_求められること_
以下の一覧のすべての行を、空行を除いて番号付きで示してください。
***** 表示された一覧 *****
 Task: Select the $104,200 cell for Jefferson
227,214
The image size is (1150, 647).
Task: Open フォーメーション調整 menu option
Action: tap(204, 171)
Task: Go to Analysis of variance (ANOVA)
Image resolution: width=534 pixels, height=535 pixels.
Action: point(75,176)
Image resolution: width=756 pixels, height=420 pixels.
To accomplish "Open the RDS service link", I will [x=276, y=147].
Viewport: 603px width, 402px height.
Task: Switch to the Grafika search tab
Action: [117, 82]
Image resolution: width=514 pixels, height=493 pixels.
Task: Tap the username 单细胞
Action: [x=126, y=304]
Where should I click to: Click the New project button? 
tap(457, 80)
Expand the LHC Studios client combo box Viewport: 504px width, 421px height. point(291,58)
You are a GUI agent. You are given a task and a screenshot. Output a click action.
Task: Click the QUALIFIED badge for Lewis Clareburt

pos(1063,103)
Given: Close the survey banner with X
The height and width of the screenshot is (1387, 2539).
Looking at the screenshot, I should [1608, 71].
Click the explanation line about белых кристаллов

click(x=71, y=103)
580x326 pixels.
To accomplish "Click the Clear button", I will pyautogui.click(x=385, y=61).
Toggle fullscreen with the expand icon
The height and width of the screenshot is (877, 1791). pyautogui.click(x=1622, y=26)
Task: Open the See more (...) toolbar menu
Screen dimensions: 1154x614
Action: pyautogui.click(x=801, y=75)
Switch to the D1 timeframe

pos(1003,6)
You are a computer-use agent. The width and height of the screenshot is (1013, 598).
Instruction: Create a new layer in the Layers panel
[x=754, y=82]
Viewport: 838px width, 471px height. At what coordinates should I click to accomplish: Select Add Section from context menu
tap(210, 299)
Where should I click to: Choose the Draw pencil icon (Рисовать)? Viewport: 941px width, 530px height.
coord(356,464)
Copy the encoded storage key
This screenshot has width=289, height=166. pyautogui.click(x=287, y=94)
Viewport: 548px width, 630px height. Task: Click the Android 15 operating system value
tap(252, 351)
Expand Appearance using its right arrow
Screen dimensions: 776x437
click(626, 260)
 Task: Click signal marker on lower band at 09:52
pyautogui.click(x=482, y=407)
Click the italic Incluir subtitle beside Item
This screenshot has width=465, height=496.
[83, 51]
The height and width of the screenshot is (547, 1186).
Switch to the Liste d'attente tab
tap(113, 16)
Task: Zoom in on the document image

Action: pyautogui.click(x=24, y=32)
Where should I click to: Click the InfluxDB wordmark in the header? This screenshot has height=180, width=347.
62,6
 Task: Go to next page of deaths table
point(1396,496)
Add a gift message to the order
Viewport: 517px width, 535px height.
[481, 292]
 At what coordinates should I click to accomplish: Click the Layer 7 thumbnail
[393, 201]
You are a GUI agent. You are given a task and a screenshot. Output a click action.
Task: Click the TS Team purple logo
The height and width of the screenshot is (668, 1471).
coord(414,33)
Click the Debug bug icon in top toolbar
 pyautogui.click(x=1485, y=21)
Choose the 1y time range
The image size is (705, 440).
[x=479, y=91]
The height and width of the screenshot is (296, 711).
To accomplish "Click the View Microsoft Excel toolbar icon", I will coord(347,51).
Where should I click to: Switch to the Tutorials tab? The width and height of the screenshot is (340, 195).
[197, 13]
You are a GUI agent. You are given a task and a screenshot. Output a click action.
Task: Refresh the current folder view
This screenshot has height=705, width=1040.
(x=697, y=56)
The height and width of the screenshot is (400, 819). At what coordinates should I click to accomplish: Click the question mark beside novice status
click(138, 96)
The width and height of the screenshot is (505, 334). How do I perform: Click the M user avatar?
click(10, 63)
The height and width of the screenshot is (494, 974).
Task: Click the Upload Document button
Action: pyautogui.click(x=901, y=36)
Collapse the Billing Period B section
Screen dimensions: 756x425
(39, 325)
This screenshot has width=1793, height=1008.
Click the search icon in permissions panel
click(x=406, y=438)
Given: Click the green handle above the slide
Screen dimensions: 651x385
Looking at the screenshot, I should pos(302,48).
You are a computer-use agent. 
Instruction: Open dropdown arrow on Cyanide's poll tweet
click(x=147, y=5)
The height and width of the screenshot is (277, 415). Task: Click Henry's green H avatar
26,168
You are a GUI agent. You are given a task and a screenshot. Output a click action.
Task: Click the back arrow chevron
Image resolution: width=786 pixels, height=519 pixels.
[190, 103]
*****
_解答は以下_
1.  Task: Select the $104,200 cell for Jefferson
2. 227,214
3. The image size is (1150, 647).
4. Task: Open フォーメーション調整 menu option
5. Action: tap(204, 171)
6. Task: Go to Analysis of variance (ANOVA)
7. Image resolution: width=534 pixels, height=535 pixels.
8. Action: point(75,176)
9. Image resolution: width=756 pixels, height=420 pixels.
10. To accomplish "Open the RDS service link", I will [x=276, y=147].
11. Viewport: 603px width, 402px height.
12. Task: Switch to the Grafika search tab
13. Action: [117, 82]
14. Image resolution: width=514 pixels, height=493 pixels.
15. Task: Tap the username 单细胞
16. Action: [x=126, y=304]
17. Where should I click to: Click the New project button? 
18. tap(457, 80)
19. Expand the LHC Studios client combo box Viewport: 504px width, 421px height. point(291,58)
20. You are a GUI agent. You are given a task and a screenshot. Output a click action.
21. Task: Click the QUALIFIED badge for Lewis Clareburt
22. pos(1063,103)
23. Given: Close the survey banner with X
24. The height and width of the screenshot is (1387, 2539).
25. Looking at the screenshot, I should [1608, 71].
26. Click the explanation line about белых кристаллов
27. click(x=71, y=103)
28. 580x326 pixels.
29. To accomplish "Click the Clear button", I will pyautogui.click(x=385, y=61).
30. Toggle fullscreen with the expand icon
31. The height and width of the screenshot is (877, 1791). pyautogui.click(x=1622, y=26)
32. Task: Open the See more (...) toolbar menu
33. Screen dimensions: 1154x614
34. Action: pyautogui.click(x=801, y=75)
35. Switch to the D1 timeframe
36. pos(1003,6)
37. You are a computer-use agent. The width and height of the screenshot is (1013, 598).
38. Instruction: Create a new layer in the Layers panel
39. [x=754, y=82]
40. Viewport: 838px width, 471px height. At what coordinates should I click to accomplish: Select Add Section from context menu
41. tap(210, 299)
42. Where should I click to: Choose the Draw pencil icon (Рисовать)? Viewport: 941px width, 530px height.
43. coord(356,464)
44. Copy the encoded storage key
45. This screenshot has width=289, height=166. pyautogui.click(x=287, y=94)
46. Viewport: 548px width, 630px height. Task: Click the Android 15 operating system value
47. tap(252, 351)
48. Expand Appearance using its right arrow
49. Screen dimensions: 776x437
50. click(626, 260)
51.  Task: Click signal marker on lower band at 09:52
52. pyautogui.click(x=482, y=407)
53. Click the italic Incluir subtitle beside Item
54. This screenshot has width=465, height=496.
55. [83, 51]
56. The height and width of the screenshot is (547, 1186).
57. Switch to the Liste d'attente tab
58. tap(113, 16)
59. Task: Zoom in on the document image
60. Action: pyautogui.click(x=24, y=32)
61. Where should I click to: Click the InfluxDB wordmark in the header? This screenshot has height=180, width=347.
62. 62,6
63.  Task: Go to next page of deaths table
64. point(1396,496)
65. Add a gift message to the order
66. Viewport: 517px width, 535px height.
67. [481, 292]
68.  At what coordinates should I click to accomplish: Click the Layer 7 thumbnail
69. [393, 201]
70. You are a GUI agent. You are given a task and a screenshot. Output a click action.
71. Task: Click the TS Team purple logo
72. The height and width of the screenshot is (668, 1471).
73. coord(414,33)
74. Click the Debug bug icon in top toolbar
75.  pyautogui.click(x=1485, y=21)
76. Choose the 1y time range
77. The image size is (705, 440).
78. [x=479, y=91]
79. The height and width of the screenshot is (296, 711).
80. To accomplish "Click the View Microsoft Excel toolbar icon", I will coord(347,51).
81. Where should I click to: Switch to the Tutorials tab? The width and height of the screenshot is (340, 195).
82. [197, 13]
83. You are a GUI agent. You are given a task and a screenshot. Output a click action.
84. Task: Refresh the current folder view
85. This screenshot has height=705, width=1040.
86. (x=697, y=56)
87. The height and width of the screenshot is (400, 819). At what coordinates should I click to accomplish: Click the question mark beside novice status
88. click(138, 96)
89. The width and height of the screenshot is (505, 334). How do I perform: Click the M user avatar?
90. click(10, 63)
91. The height and width of the screenshot is (494, 974).
92. Task: Click the Upload Document button
93. Action: pyautogui.click(x=901, y=36)
94. Collapse the Billing Period B section
95. Screen dimensions: 756x425
96. (39, 325)
97. This screenshot has width=1793, height=1008.
98. Click the search icon in permissions panel
99. click(x=406, y=438)
100. Given: Click the green handle above the slide
101. Screen dimensions: 651x385
102. Looking at the screenshot, I should pos(302,48).
103. You are a computer-use agent. 
104. Instruction: Open dropdown arrow on Cyanide's poll tweet
105. click(x=147, y=5)
106. The height and width of the screenshot is (277, 415). Task: Click Henry's green H avatar
107. 26,168
108. You are a GUI agent. You are given a task and a screenshot. Output a click action.
109. Task: Click the back arrow chevron
110. Image resolution: width=786 pixels, height=519 pixels.
111. [190, 103]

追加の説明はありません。